Matt Labash is the Daily Caller author of the "Ask Matt Labash" column,
a weekly dose of surrealist humor. In answering questions, he tends to veer into the
absurd fairly quickly, as was the case in a column the Wire recently highlighted
The question was: "I am a woman. Should I get a tattoo?" Labash opened
his response with "I am a man. Let's make a baby." He then launched into a 500-word tirade which, among other things, touched on the Parthenon.

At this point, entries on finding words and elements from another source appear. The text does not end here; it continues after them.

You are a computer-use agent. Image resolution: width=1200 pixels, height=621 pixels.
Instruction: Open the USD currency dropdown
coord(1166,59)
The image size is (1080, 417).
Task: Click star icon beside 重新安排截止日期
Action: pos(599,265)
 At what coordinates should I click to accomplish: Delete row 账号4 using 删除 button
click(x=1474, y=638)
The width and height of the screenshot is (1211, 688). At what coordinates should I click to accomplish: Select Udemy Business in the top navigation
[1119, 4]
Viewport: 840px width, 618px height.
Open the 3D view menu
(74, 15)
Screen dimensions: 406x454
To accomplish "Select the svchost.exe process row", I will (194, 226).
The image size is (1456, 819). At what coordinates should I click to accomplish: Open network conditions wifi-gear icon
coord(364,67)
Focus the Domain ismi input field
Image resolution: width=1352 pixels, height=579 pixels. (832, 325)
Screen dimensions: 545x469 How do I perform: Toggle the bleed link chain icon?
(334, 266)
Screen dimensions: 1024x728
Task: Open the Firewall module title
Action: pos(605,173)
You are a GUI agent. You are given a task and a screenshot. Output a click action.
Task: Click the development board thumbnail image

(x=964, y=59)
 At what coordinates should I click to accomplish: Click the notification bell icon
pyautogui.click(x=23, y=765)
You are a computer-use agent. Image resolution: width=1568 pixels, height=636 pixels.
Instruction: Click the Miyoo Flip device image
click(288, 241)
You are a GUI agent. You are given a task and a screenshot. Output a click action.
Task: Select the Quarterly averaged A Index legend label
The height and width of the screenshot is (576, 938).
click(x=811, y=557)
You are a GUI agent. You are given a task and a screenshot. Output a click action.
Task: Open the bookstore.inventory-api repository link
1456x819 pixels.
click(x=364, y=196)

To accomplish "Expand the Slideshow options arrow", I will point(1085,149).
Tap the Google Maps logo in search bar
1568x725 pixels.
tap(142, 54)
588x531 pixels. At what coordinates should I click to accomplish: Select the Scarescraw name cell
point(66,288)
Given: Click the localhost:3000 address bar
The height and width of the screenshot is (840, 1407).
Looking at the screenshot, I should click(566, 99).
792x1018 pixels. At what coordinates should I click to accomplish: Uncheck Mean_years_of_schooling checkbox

More recently he responded
to a question about George Bush and the Constitution by suggesting liberals accuse the ex-president of "trampling" the Treaty of Greenville
Labash does occasionally break character (or revert to character?) to
make a serious point, as he does in his latest offering. After answering a question about what he would do with three
wishes (1. give them to someone with a terminal illness, 2. take them
back, and 3. bring back taco-flavored Doritos), he slips in a serious point about aging. A reader who is "insecure" about her age wants "wisdom." Here's his response
few months ago, I heard a radio interview with a terminally ill
journalist. She'd once been a gold-plated action junkie and a
swashbuckling war correspondent. Now, she was in a hospice, waiting for
the inevitable. When asked if she spent a lot of time looking back, she
said that no, she didn't. When reading a book, no matter how great
chapter two was, when you're on chapter eight, you’re still more
interested in what happens next than what you've already read. That's
the spirit, I think. If I had a fourth wish (see last question), I'd
wish to keep that in mind at all times. Though third place would still
be to bring back taco-flavored Doritos. You have to keep priorities
straight. Still, you don't have to spend life looking back wistfully.
Nostalgia can be the devil. Nor do you have to dread what comes next.
Life’s pretty good about staying interesting and yielding unexpected
pleasures. All that's required is to keep turning pages.
Not bad advice--especially coming from someone who just spend a few hundred words weighing
the merits of Klingon versus Braille.